§ Records for this exercise
┏━━
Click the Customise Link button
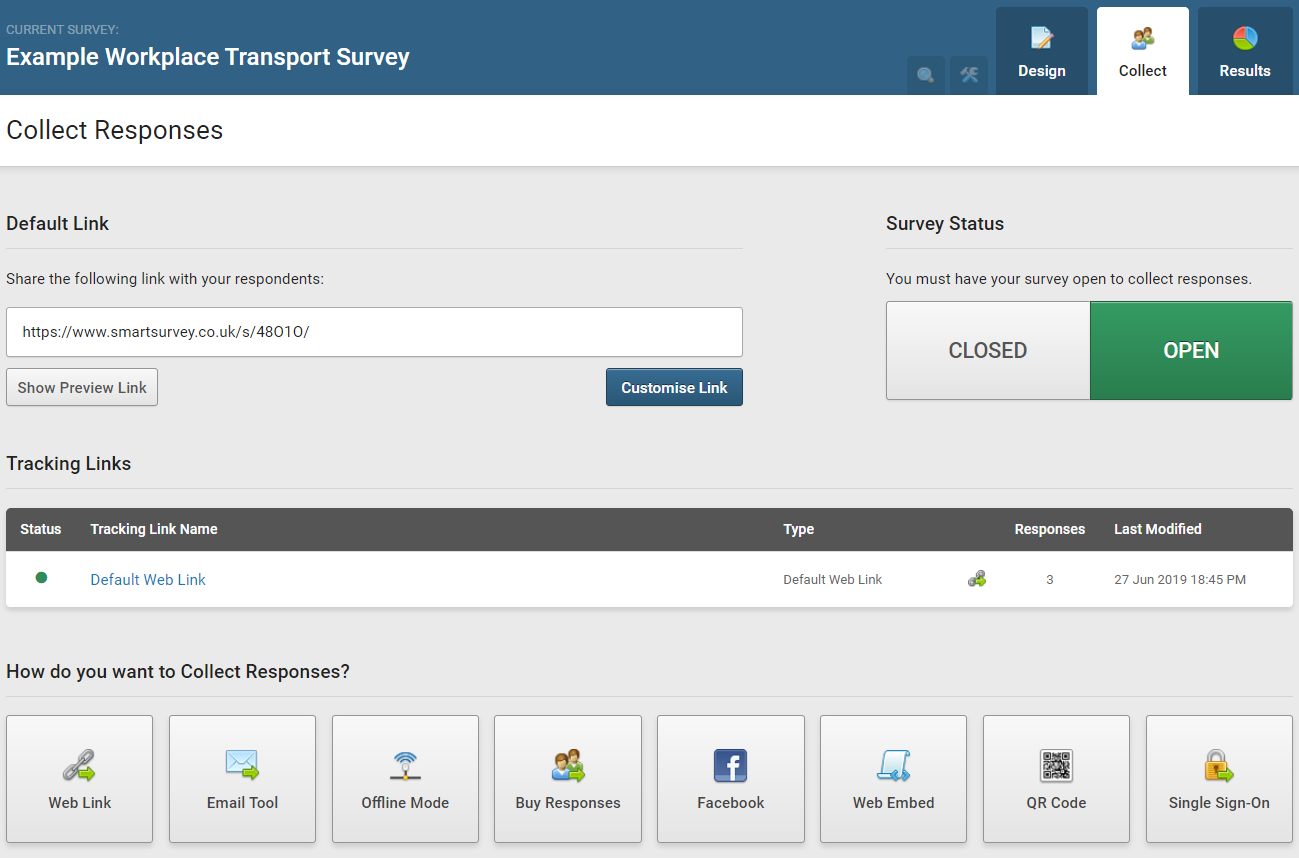Viewport: 1299px width, 858px height. pyautogui.click(x=674, y=387)
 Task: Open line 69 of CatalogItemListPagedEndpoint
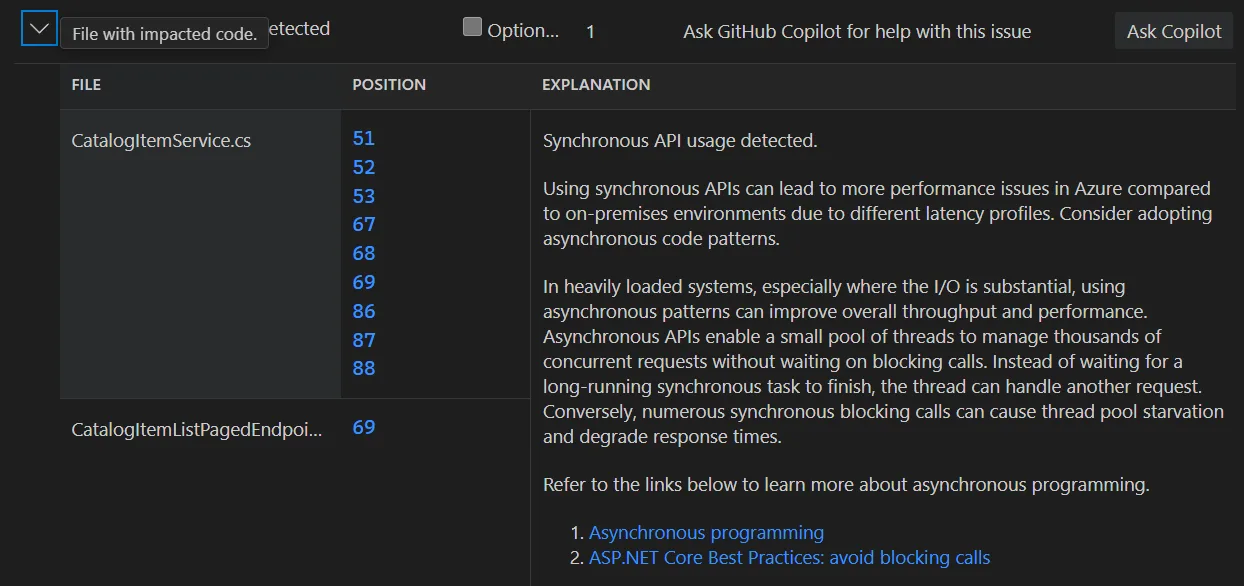click(x=364, y=427)
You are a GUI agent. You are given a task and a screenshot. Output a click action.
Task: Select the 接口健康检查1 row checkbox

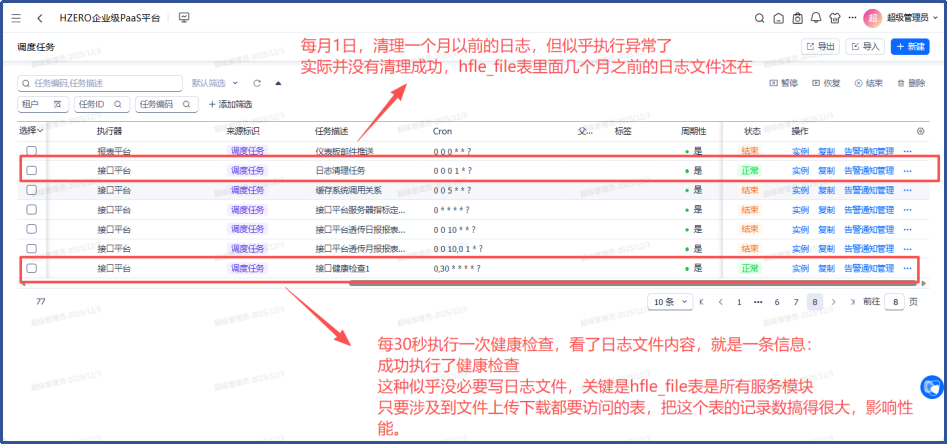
┗━━
§ What you will do
All lines from the one containing "You are a GUI" to the last line of the data above, both included, should be printed exactly, and the pictures should not appear.

§ Solution for this exercise
You are a GUI agent. You are given a task and a screenshot. Output a click action.
Task: Select the 接口健康检查1 row checkbox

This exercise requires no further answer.